Wednesday, July 23, 2014

X-Frame-Options Header for Red Hat Linux and CentOS Apache Web Server (httpd)


X-Frame-Options header restricts web page's ability to open in a Frame. Opening in a frame can result a Clickjacking attack which the authentic page is open in a frame a place layer exactly on top of a login section which can capture usernames and passwords.

According to the 'X-Frame-Options response header' reference in Mozilla Developer site, There are three possible values for X-Frame-Options:


  • DENY
    The page cannot be displayed in a frame, regardless of the site attempting to do so.
  • SAMEORIGIN
    The page can only be displayed in a frame on the same origin as the page itself.
  • ALLOW-FROM uri
    The page can only be displayed in a frame on the specified origin.

From above 3 options DENY should be used every possible situation unless you use old fashion frames.

- MATERIAL PROVIDED:
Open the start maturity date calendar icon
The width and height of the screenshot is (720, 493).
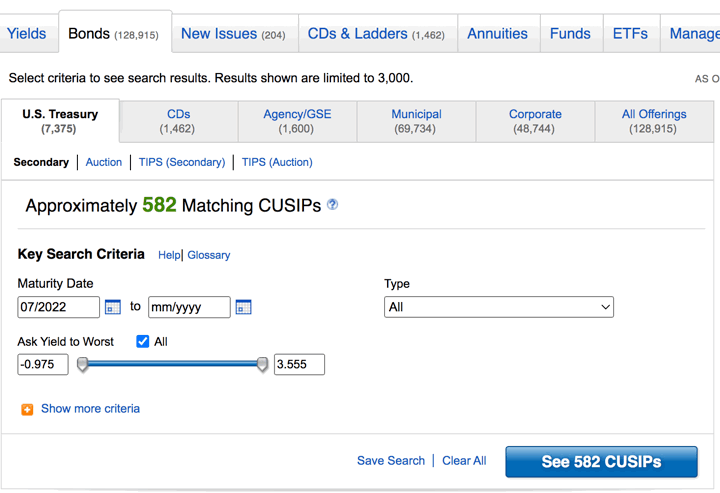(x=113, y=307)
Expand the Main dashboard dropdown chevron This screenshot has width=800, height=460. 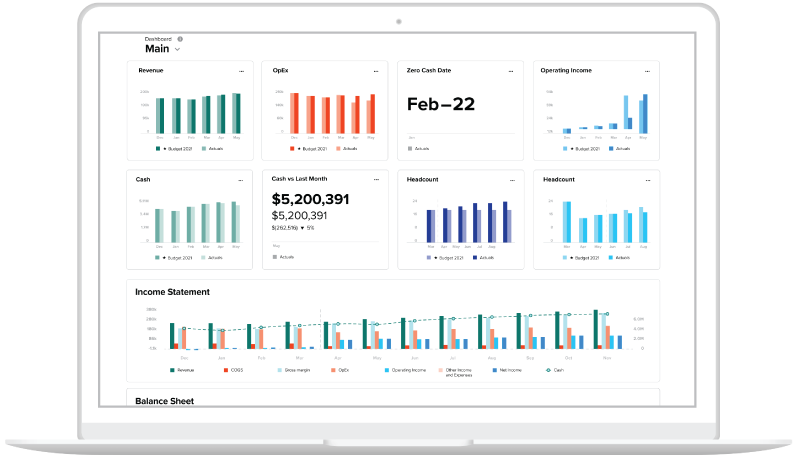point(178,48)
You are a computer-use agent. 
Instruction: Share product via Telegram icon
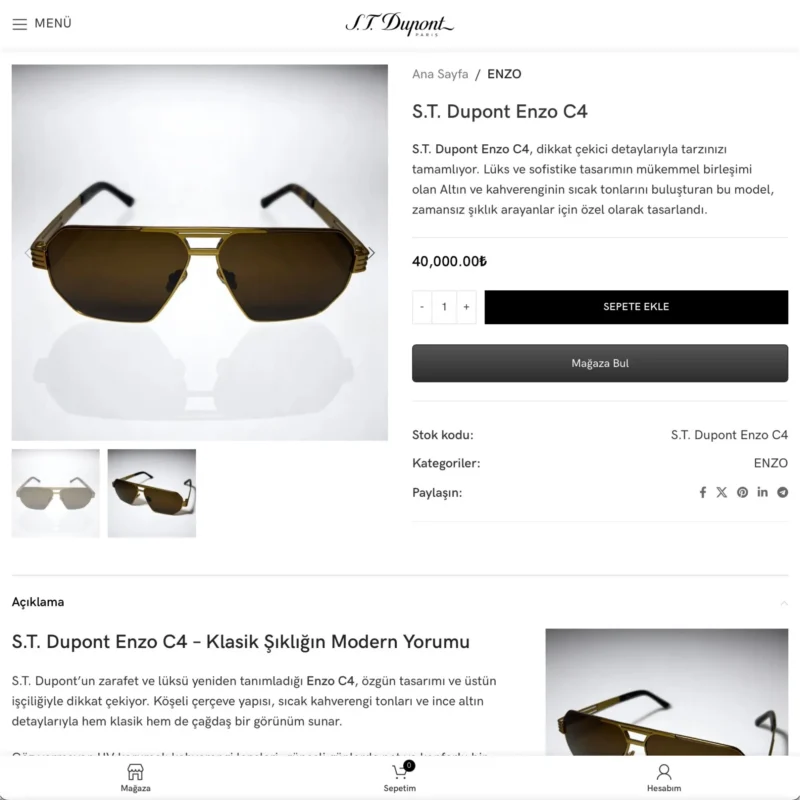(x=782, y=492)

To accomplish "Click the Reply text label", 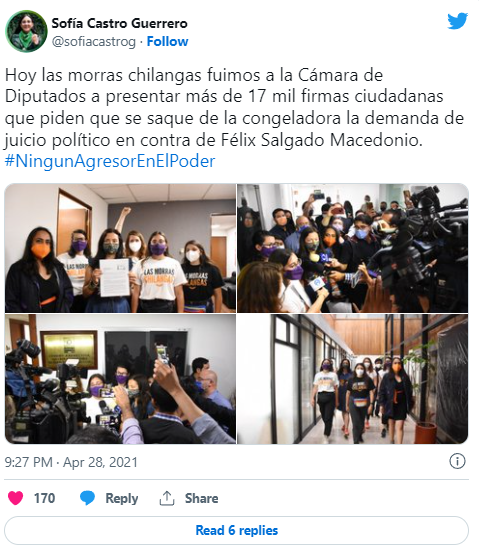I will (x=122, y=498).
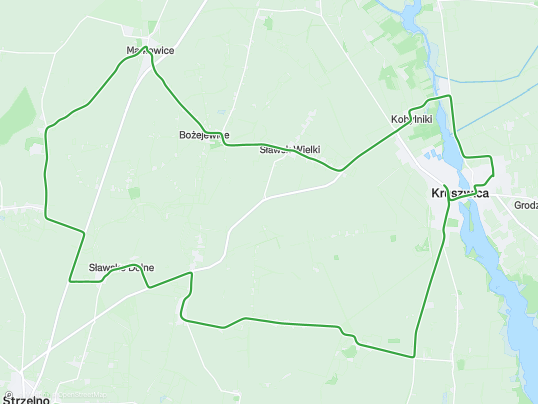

- GIVEN TASK 1:
Translate this sentence from the X-Frame-Options post into Spanish: "The page cannot be displayed in a frame, regardless of the site attempting to do so."
- GIVEN TASK 2:
In the X-Frame-Options post, which of the three values should be used in every possible situation unless old-fashioned frames are in use?
- GIVEN TASK 3:
Continue the X-Frame-Options post from where it stops.

- RESPONSE 1:
La página no se puede mostrar en un marco, independientemente del sitio que intente hacerlo.

- RESPONSE 2:
DENY

- RESPONSE 3:
Example HEAD request reply to X-Frame-Option implemented web server.

[kasun@localhost ~]$ curl -I http://192.168.2.125
HTTP/1.1 200 OK
Date: Tue, 22 Jul 2014 19:20:17 GMT
Server: Apache
X-Frame-Options: DENY
Connection: close
Content-Type: text/html; charset=UTF-8

[kasun@localhost ~]$

To implement this header in CentOS/Red Hat httpd (apache) run following command as root.

echo "Header always append X-Frame-Options DENY" > /etc/httpd/conf.d/x-frame-options-header.conf

Check the configuration by
httpd -t

Then reload httpd configuration.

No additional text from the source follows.